[lowrisc-dev] RFC: Hardware implemented Hypervisor with device abstraction

Reinoud Zandijk reinoud at NetBSD.org
Thu Apr 7 13:21:25 BST 2016


Dear folks,

I'd like to present you all with a proposal for a Hardware implemented
Hypervisor. Its main benefits are that its virtually unhackable and has a
completely integrated debug facility.

Its not 100% done of course but the idea is worked out sufficiently enough to
share and RFC for the 1st round.

Hope to hear from you,
Reinoud Zandijk

-------------- next part --------------
Work document on lowRISC SoC, Hardware Hypervisor structure proposal, v4
Version 1 March 2016
Author Reinoud Zandijk


Pre-amble
=========

When the word `domain' is used here, it is referring to either an operating
system or a privileged critical subsystem. When the phrase Hypervisor Minion
is used, it can be considered to be renamed and have the role of the Master
Minion :)


Summary
=======

The proposed structure facilitates a hypervisor that is (nearly almost)
implemented in hardware. No software is needed to run on the application CPUs
while the system still has all the benefits of running a hypervisor. It also
as a bonus features an excellent debugging interface as a consequence. The
proposed implementation does have some implications for operating system to
device communication infrastructure.


Changelog
=========


Motivation
==========

Running a hypervisor in software on the Application CPUs has the disadvantage
that the hypervisor is running in a domain of its own on the CPUs, involving
switching contexts on hypercalls and on taking interrupts, polluting the L1
and L2 caches and so on. It also involves keeping a shared hypervisor
administration on the Application CPUs. The resulting lock contention on
accessing the administration can be mitigated somewhat by using a multikernel
design at the cost of taking more IPIs.

It would be nice to try to integrate the various subsystems like
virtualization (trough a hypervisor), the debug infrastructure and security
enforcing into one unit that is invisible to the running OSes other than
providing an HAL.


Detailed design
===============

The proposed hypervisor is based on the assumption that for each hart its
virtualization and its (invasive) debug infrastructure share the same
features: controlling execution on the CPU, reading and writing CPU general
purpose registers, its CSR registers and various internal registers.

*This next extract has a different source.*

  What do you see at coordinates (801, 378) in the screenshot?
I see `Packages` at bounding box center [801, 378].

To facilitate this access, each hart has (at least conceptionally) a debug bus
for read/write access to its general purpose registers (x1-x31, f0-f31, ...)
and their CPU control registers (CSRs, run/stop/step/watch etc.). All
Application CPU harts `guts' are thus accessible on the debug bus, but to the
hypervisor module only.

Each Application hart is also given a domain_id register, accessible only and
written by the Hypervisor Minion. This register value is used as a key to
identify the domain running on the CPU to the various subsystems it connects
to like the external interrupt controller, for tagging entries in its L1 cache
and for device access checking.


Memory isolation
----------------

For complete isolation and security enforcing, each Application CPU hart's
memory accesses, either trough or bypassing the L2 cache, is to be protected
by a memory segmentation access checker checking all accesses to the physical
memory segments regardless of the CPU mode.

For paged modes the segmentation access checker described in the memory
carving proposal will suffice but for the non-paged machine mode each access
will need to be checked! If the domain is behaving like it ought to do this
will never trap nor have noticeable overhead. The configuration of this
segmentation access checker is considered part of the state of the CPU and
also only accessible to the hypervisor Minion on the debug bus.

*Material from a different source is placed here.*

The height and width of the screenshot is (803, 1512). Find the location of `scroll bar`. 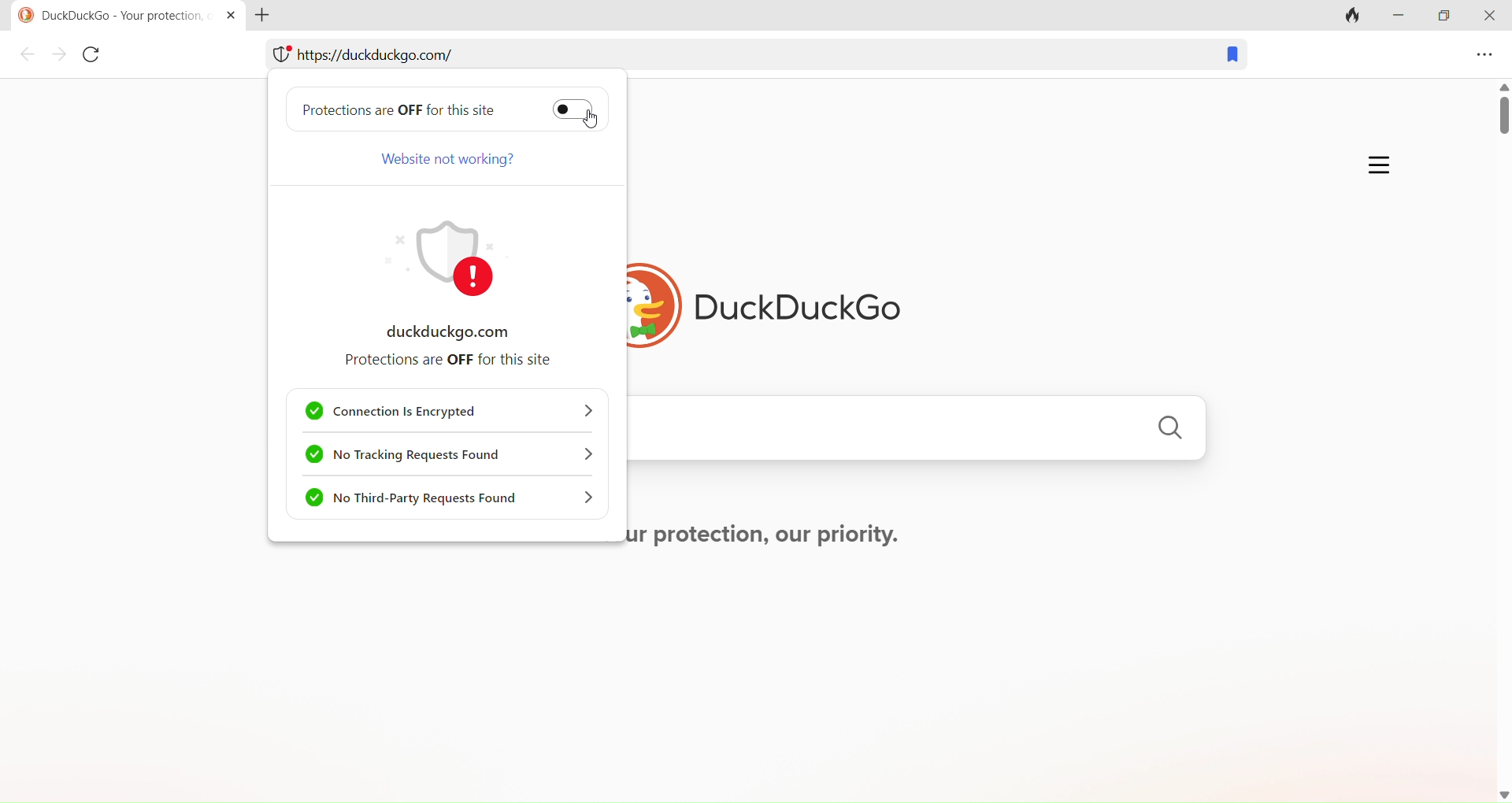

scroll bar is located at coordinates (1490, 430).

Note that the segment checker can only be overruled by the device sections as
defined below.


Hypervisor
----------

As stated, all the hypervisors algorithms run on a separate dedicated Minion
CPU. It is important that this Minion has exclusive access to the debug bus.
Preferably it has a scratchpad memory of its own and a gateway to the L2
cache. It uses this for generic memory scribbling; reserving one memory
segment for its exclusive use to provide tables for various subsystems if
needed.


Booting the SoC
---------------

On booting the SoC, all Application- and Minion-CPUs stay halted and the
FlashROM contents is copied to the Hypervisor Minions memory. The Hypervisor
CPU Minion is then started up allowing it to initialize the board, the SDRAM
controllers and all other subsystems.

Regardless of how the Minions are implemented their program memory is set up
by the Hypervisor Minion and they are released.

All Application CPUs are started by the hypervisor module when needed by
seeding a register set and environment for them to run in and releasing them.


Communication
-------------

The integrated debug and hardware Hypervisor scheme has issues with using
FIFOs as a way of communicating due to FIFOs having a state. This could be
overcome by creating a send and receive space in a CSR range. Messages are
sent or acknowledged by setting CSR bits that atomically streams the piece of
memory in a fire-and-forget way.

As an alternative, a virtio PCI or mmap virtio scheme could be used but its
very tailored to running a virtual environment in a master-slave configuration
due to its buffer design where buffers are declared in the slave memory and
its dependency on the master environment being able to always read or write
the slave memory.

Better would suit a tailored solution, effectively providing a safe way to fix
memory access issues in one go. For this we define channels each with an
unique channel number. Each channel number maps to a septuple defining the
channel characteristics i.e. (domain_id, chan_select) -> (chan_rdbase,
chan_rdlen, chan_wrbase, chan_wrlen, dest_domain:dest_intbit).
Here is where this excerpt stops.